Problem:
Take the material below and reproduce, word for word, only the lines from the line with "Where should I" through the line with "the 共有 share".

Exercise input:

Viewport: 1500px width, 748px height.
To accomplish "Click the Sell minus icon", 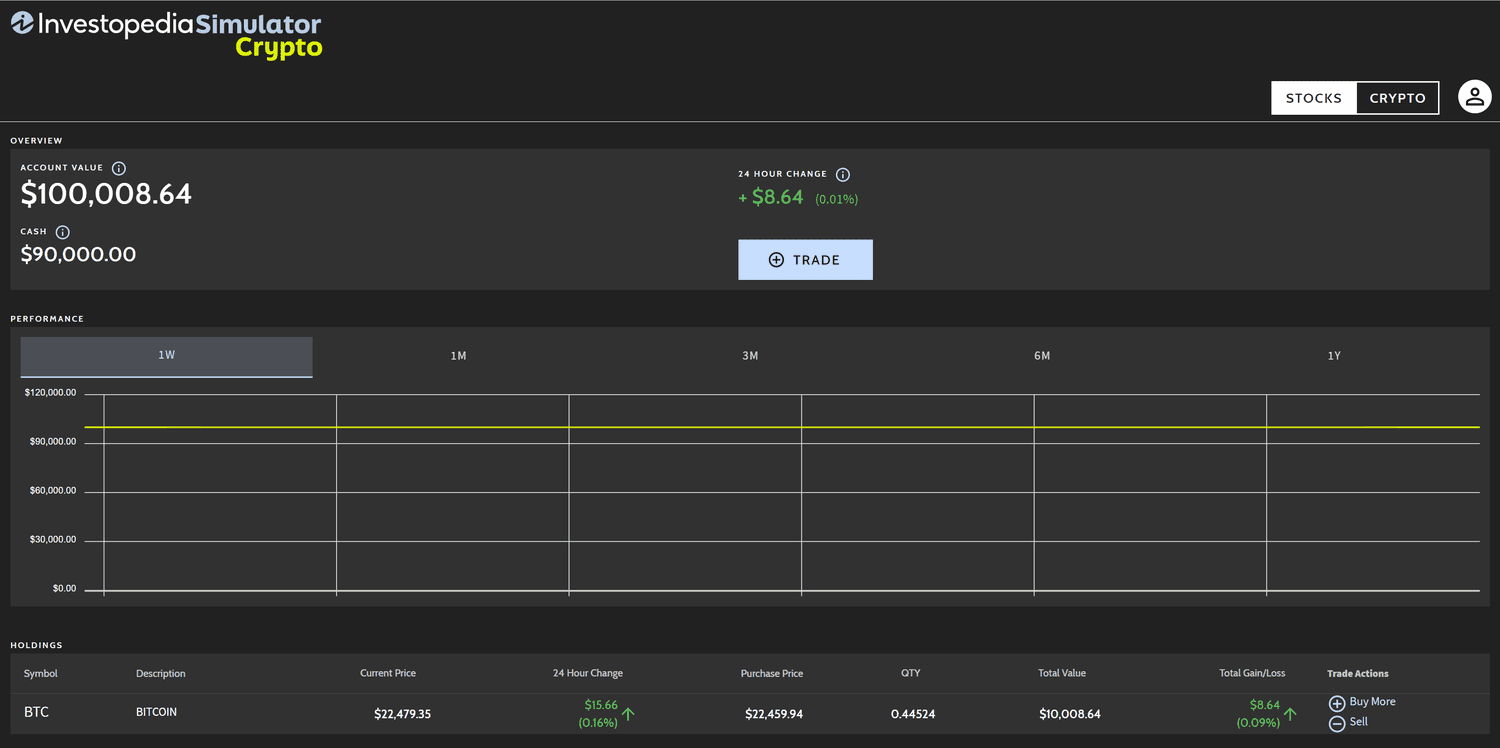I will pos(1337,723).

...

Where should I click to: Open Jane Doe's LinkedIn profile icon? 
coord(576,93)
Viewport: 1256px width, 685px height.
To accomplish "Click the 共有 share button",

Reply to the exercise:
Where should I click to: Open Jane Doe's LinkedIn profile icon? 
coord(576,93)
Viewport: 1256px width, 685px height.
To accomplish "Click the 共有 share button",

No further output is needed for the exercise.